Morgan Stanley's Erik Woodring projects ~28% upside for AAPL over the next 12 months, citing record-high upgrade intent and survey data: net switching rate rose to 11% (five-year high) and 27% of iPhone owners are 'extremely interested' in a foldable iPhone (nearly 40% in China). MS estimates Apple could more than double the global foldable market within 18 months and the new product could reach up to $60B in annual revenue potential.

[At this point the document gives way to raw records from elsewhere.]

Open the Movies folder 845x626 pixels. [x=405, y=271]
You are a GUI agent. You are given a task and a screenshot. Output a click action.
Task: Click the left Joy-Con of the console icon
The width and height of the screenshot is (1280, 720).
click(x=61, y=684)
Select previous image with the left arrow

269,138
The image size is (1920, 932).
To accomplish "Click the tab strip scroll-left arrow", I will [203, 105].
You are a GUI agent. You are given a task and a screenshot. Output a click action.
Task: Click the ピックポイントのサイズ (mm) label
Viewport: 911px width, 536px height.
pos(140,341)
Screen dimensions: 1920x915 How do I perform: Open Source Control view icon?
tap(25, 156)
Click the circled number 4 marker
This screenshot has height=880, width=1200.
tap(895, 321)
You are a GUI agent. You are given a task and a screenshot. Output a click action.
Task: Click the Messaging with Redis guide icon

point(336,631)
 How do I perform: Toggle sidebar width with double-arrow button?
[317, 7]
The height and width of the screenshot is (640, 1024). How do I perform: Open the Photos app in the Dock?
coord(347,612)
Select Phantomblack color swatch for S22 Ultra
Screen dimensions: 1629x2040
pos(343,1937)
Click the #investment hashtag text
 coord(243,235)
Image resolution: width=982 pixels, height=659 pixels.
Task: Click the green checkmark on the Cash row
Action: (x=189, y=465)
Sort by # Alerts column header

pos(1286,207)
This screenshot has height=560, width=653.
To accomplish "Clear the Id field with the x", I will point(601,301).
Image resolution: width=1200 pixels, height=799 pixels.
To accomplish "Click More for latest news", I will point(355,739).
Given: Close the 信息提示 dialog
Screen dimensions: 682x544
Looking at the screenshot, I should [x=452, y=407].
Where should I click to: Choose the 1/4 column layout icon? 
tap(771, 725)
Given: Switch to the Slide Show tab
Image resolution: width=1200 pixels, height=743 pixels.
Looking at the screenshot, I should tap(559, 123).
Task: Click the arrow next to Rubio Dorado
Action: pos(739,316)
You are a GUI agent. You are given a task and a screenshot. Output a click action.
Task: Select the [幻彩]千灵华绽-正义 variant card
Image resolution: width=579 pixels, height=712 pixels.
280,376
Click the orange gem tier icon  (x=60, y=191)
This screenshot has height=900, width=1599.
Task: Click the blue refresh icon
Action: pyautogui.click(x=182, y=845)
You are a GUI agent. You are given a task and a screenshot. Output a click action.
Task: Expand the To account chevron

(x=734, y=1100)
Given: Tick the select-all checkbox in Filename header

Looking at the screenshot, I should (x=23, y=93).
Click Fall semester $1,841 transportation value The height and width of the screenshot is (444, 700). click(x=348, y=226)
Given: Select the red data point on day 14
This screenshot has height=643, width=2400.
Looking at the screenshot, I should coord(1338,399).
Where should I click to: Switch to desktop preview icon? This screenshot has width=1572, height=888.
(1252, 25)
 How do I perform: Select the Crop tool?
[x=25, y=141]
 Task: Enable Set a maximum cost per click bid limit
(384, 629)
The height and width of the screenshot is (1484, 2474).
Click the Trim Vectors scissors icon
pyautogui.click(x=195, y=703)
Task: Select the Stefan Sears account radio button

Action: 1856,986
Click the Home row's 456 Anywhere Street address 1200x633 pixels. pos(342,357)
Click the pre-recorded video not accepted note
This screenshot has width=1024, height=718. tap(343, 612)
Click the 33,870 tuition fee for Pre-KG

Apple is down >10% YTD, trades at a forward P/E of 28.8, and ~60% of analysts rate it a buy, so the thesis is survey- and product-driven bullish, not an earnings surprise.

Analysis

A new, larger-screen premium iPhone form factor will change the product mix economics for the entire ecosystem: higher ASPs, increased component content per unit (displays, batteries, hinge assemblies) and a structurally higher services monetization per device because more usable screen real estate drives engagement and subscription retention. That shifts durable value away from low-margin volume competition toward suppliers and OEMs who control design, integration and go-to-market leverage. Because component lead times and specialized manufacturing capacity (flexible AMOLED, ultra-thin cover glass, precision hinges) are concentrated, early production allocation creates asymmetric P/L exposure across suppliers; those with idle capacity can command outsized pricing and multi-quarter margin upside. Conversely, commodity memory cyclicality will remain a swing factor for Android-first vendors who have less ability to pass input inflation to end consumers. The primary operational risks are execution (yields, reliability and warranty costs) and demand elasticity at the high end — a premium form factor can compress upgrade cadence if durability issues increase returns or if battery/weight trade-offs disappoint. Key observable catalysts that will resolve these risks ahead of price action are supplier order flows, component lead-time extensions, carrier inventory filings and early repair/reliability reports from third-party service channels. For portfolio construction, treat this as a rollout-arbitrage, not a pure secular consumer-tech long. Position sizing should reflect binary execution risk around the ramp window and be paired with cross-cycle hedges (memory/supply disco). Use options to asymmetrically express upside while capping downside through defined risk structures tied to concrete supply/cost datapoints.